[Source document Boundary: Start]

Full Size CSAS Logo
Greetings!

The last few months of social distance (and a few cancelled conferences) have reminded me how important it is for organizations like ours to stay in touch with the communities we’re serving. So this is the first edition of a now-monthly email newsletter from the C. Boyden Gray Center for the Study of the Administrative State.
 
Each month, we’ll send out information on  upcoming events , links to newly posted  Gray Center Working Papers , updates regarding older programs and papers, and other news from our community of scholars and students. And an introductory note from me — hopefully not too long.
 
Like everything else in our lives, the Covid-19 outbreak radically upended our spring plans. In March, Justice Gorsuch was scheduled to deliver our first annual Gray Lecture on the Administrative State; we’ll let you know when the event is rescheduled. Our spring conference on the regulation of tech companies was cancelled; we’re going to translate the panels into a series of podcast episodes. Our spring “research roundtable” workshops—on the nondelegation doctrine and on financial regulation—went “virtual.” Like all of you, we rolled with the punches, and to be honest I’m proud of how eagerly our participating scholars threw themselves into the virtual programs, enabling us to support vibrant research and debate even without meeting in person. And the experience taught us a lot about how the Center can encourage scholarship and debate even when we can’t meet in-person.

[Source document Boundary: End]
[Data supplied Boundary: Start]

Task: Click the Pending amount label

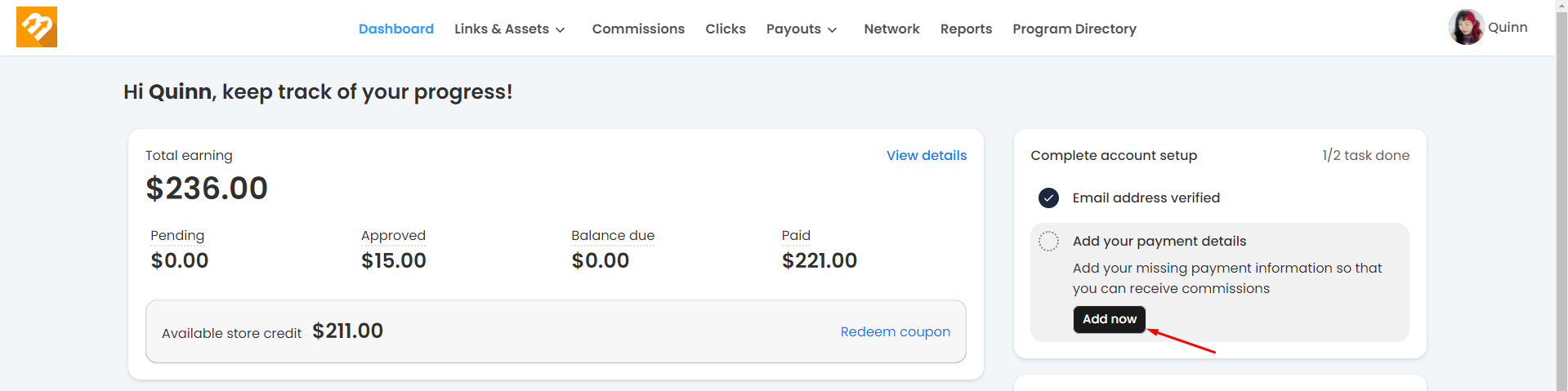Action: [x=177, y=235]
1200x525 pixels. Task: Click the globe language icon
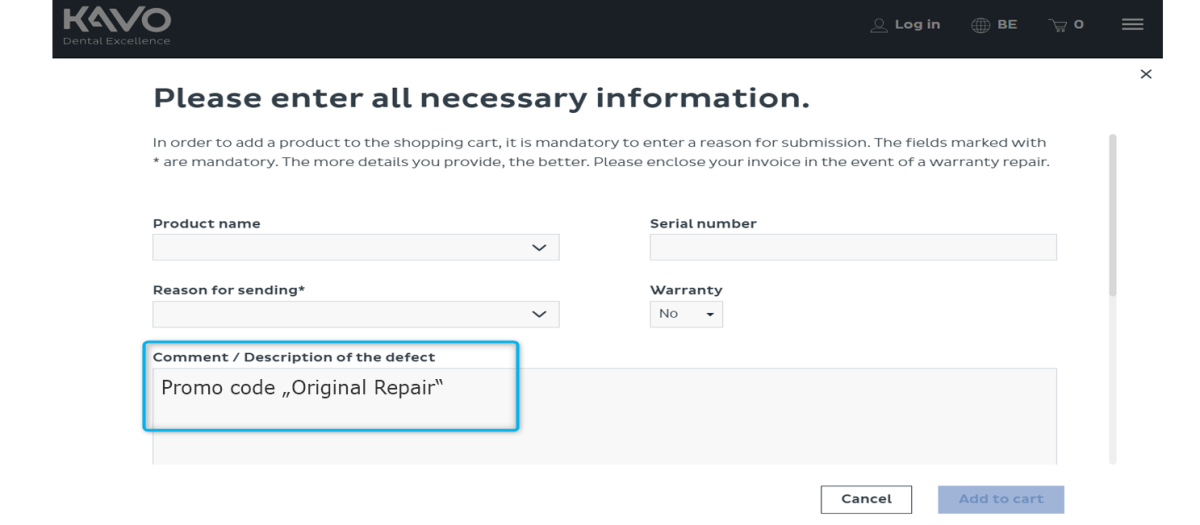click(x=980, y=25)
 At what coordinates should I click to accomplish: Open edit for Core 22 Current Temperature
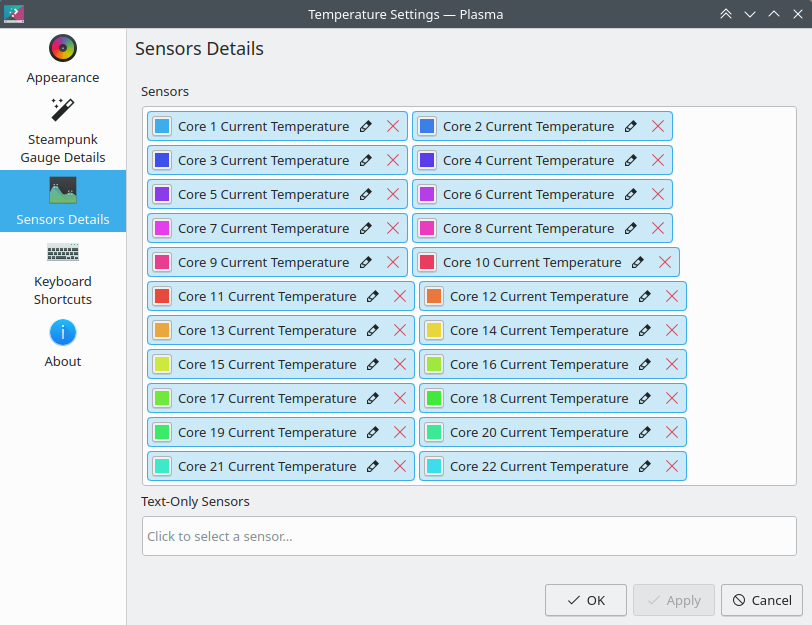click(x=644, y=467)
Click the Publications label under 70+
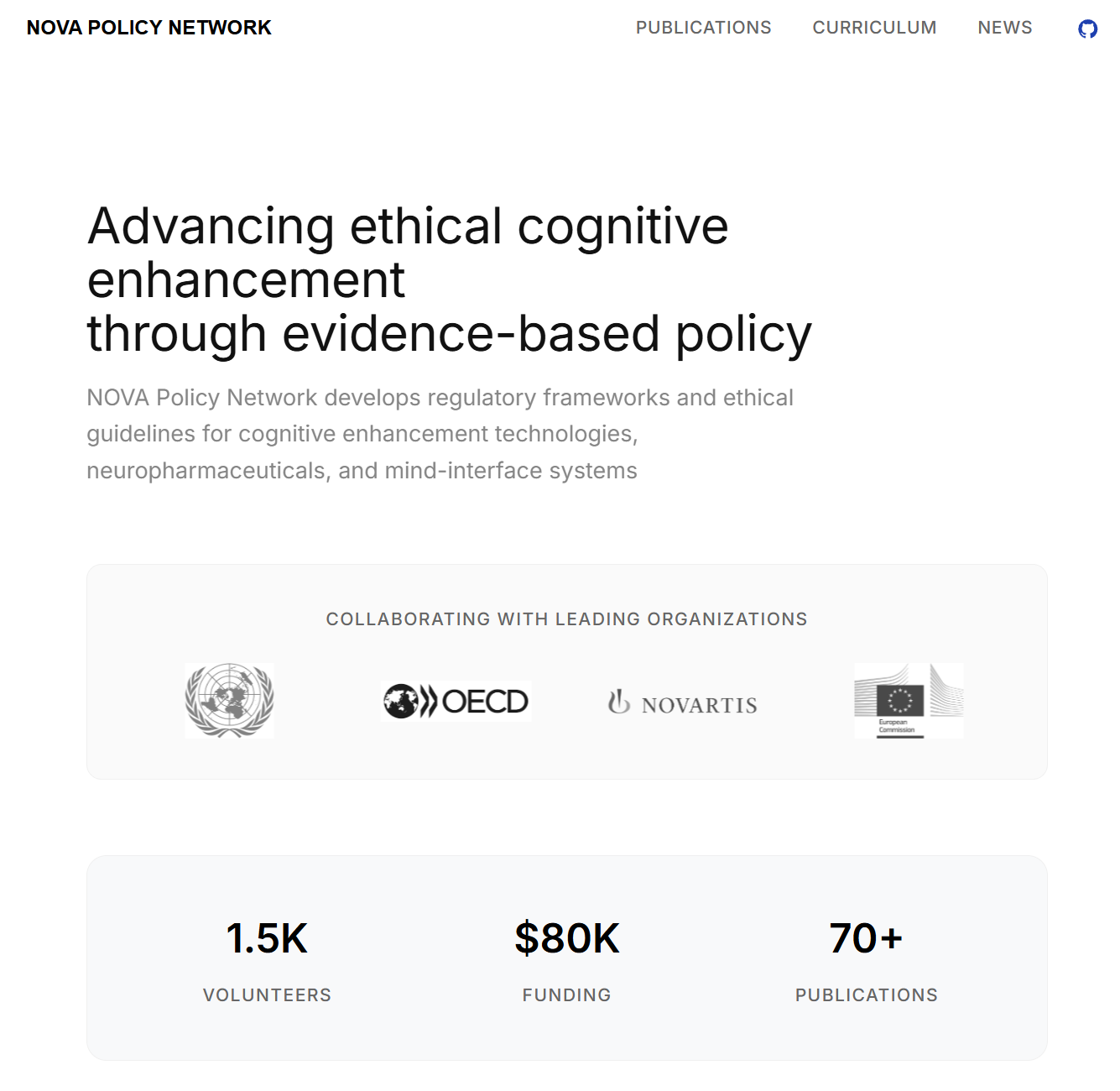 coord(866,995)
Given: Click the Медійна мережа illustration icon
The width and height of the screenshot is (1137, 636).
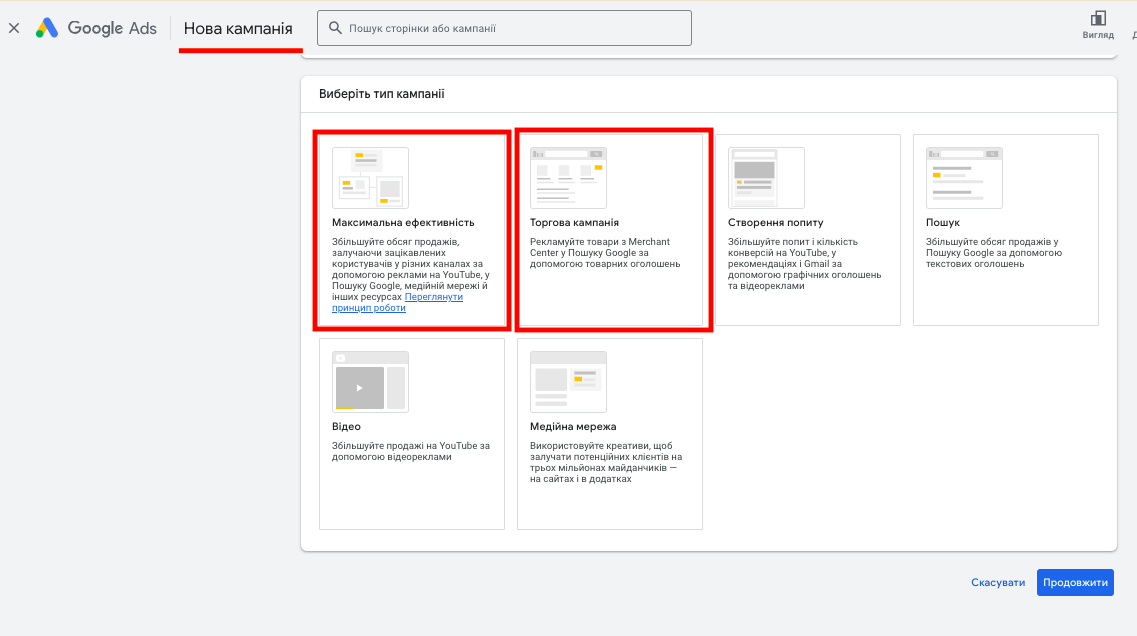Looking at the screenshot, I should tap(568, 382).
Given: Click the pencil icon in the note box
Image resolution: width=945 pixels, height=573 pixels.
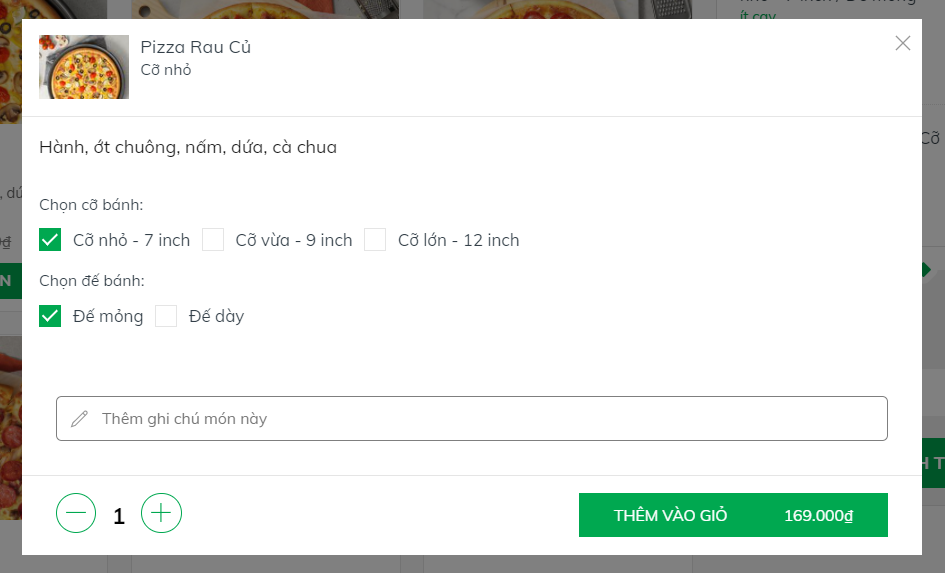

[Data supplied Boundary: End]

[The task] How does the Gray Center newsletter continue? Pick it up after its final sentence and keep going in the same voice.

[Reply to the task]
Now we’re focused on the year ahead. In April,  I announced our overarching strategy for 2020–2021 : for a year when in-person events will be hard to plan in advance, we are redoubling our focus on helping to foster scholarly research and debate, with at least eight research roundtables instead of our usual five. Here is our tentative list of roundtable subjects—beginning with two discussions focused on lessons learned from the coronavirus outbreak and policy response:
 

As we increase our focus on scholarship, we’re temporarily decreasing our focus on in-person events. We’ll have fewer conferences, but more discussions through podcasts, webinars, and other media that you can watch or hear at your own convenience.
 
Finally, as the Center’s work grows, so does our team. After Deputy Director Andrew Kloster left to take on a new role in government, we hired two Associate Directors: Conrad Meek is our Associate Director for Academic Affairs, and Jeff Zymeri is our Associate Director for Policy and Practice. You’ll learn more about them, and other members of our team, in future issues of this newsletter.
 
OK, that turned out to be more than I expected to write. I'd better stop, so that you can move on to all of the information we’ve collected below, edited by the Center’s Assistant Director for Communications, Molly Doyle. I promise that future “Director’s Letters” won’t be as verbose.
 
All the best,

Adam White
Executive Director
The C. Boyden Gray Center for the Study of the Administrative State
Working Papers: Read the Latest

To cure the constitutional deficiencies he sees in the "appellate review" model of agency decision making, and to further protect individual rights, Professor Greve proposes a system similar to the German administrative court system, which has established fully independent and fully constitutional administrative courts.

The following papers were workshopped at a previous Gray Center roundtable focused on the topic, “Should Internet Platform Companies Be Regulated – And If So, How?”

Professor Armijo explores why efforts to hold platforms liable for third-party user content would likely fail under First Amendment analysis.

Section 230 is weathering attacks from the right, alleging anti-conservative bias, and from the left, asserting the proliferation of extremism. Regardless of their origin, calls to reform Section 230 would ultimately result in fewer and less free online venues for speech.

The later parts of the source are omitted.